## Problem requirements:
Every entry is to be transcribed as it stands. Images stay out.
[[ Input for this task open ]]
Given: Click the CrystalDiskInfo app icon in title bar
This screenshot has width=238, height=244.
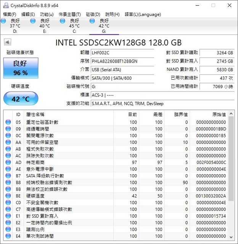Looking at the screenshot, I should 5,5.
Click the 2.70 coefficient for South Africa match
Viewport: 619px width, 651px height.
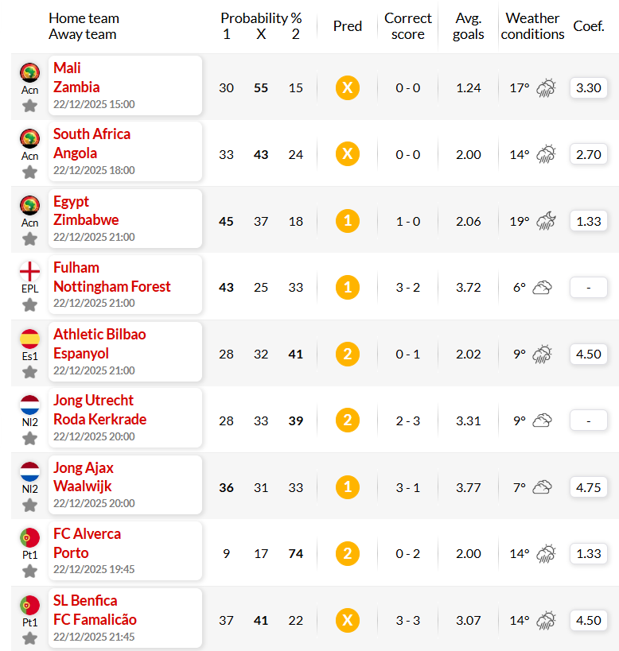(588, 154)
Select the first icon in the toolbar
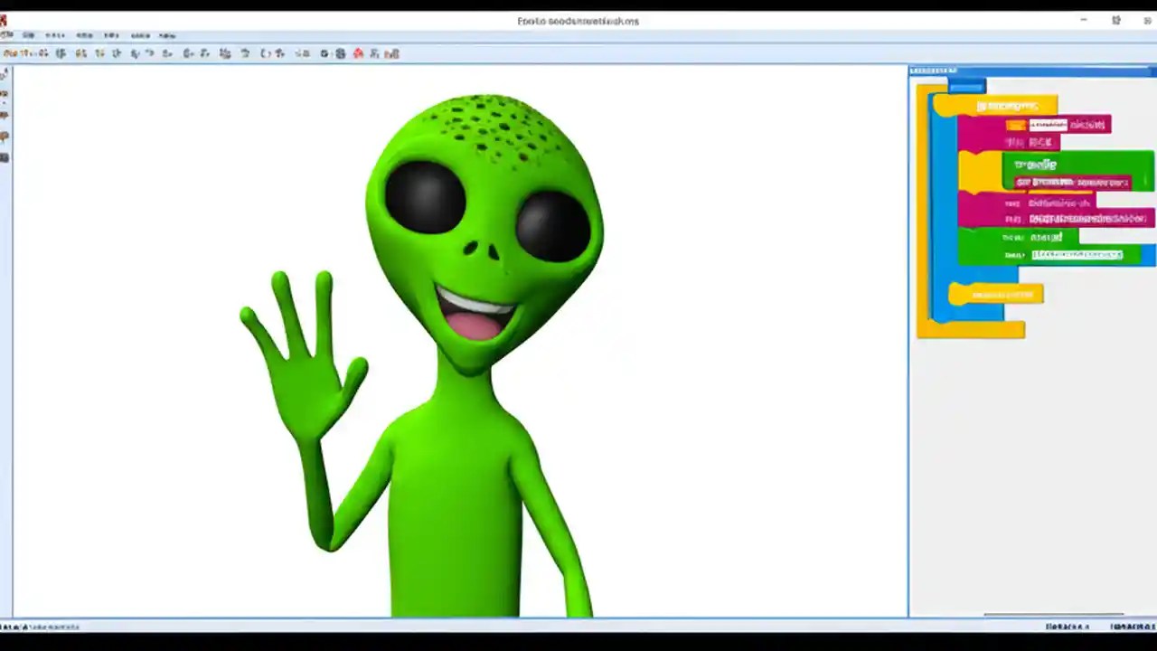Screen dimensions: 1157x651 point(11,53)
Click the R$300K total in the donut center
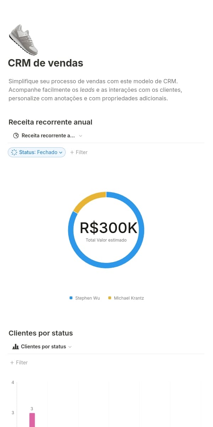This screenshot has width=213, height=427. [108, 228]
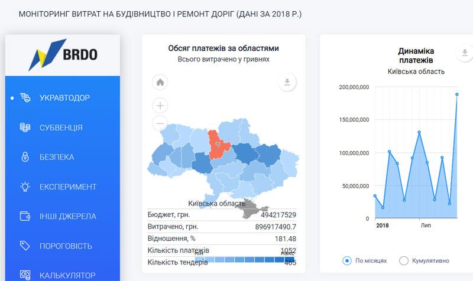Open the Укравтодор menu item

(64, 97)
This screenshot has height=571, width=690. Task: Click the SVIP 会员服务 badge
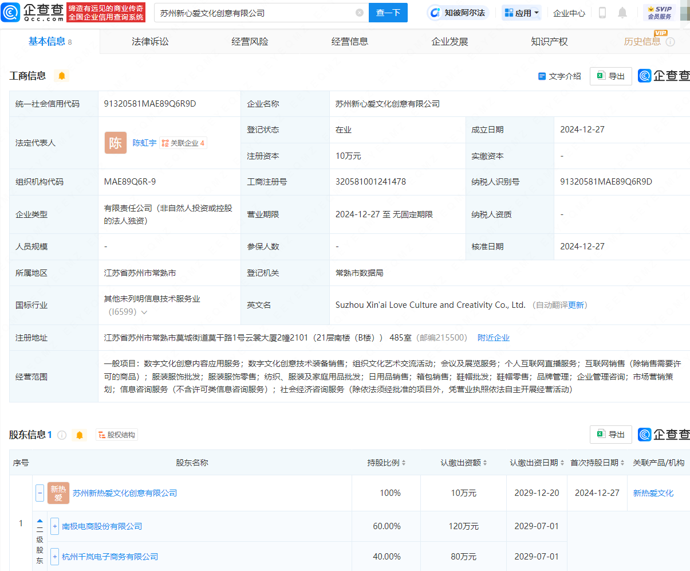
[[ Input for this task closed ]]
## Result for this task:
Given: Click the CrystalDiskInfo app icon in title bar
This screenshot has width=238, height=244.
Looking at the screenshot, I should 5,5.
Click the 2.70 coefficient for South Africa match
Viewport: 619px width, 651px height.
(588, 154)
Select the first icon in the toolbar
Screen dimensions: 1157x651 point(11,53)
Click the R$300K total in the donut center
This screenshot has width=213, height=427. [108, 228]
Open the Укравтодор menu item

(64, 97)
This screenshot has height=571, width=690. Task: Click the SVIP 会员服务 badge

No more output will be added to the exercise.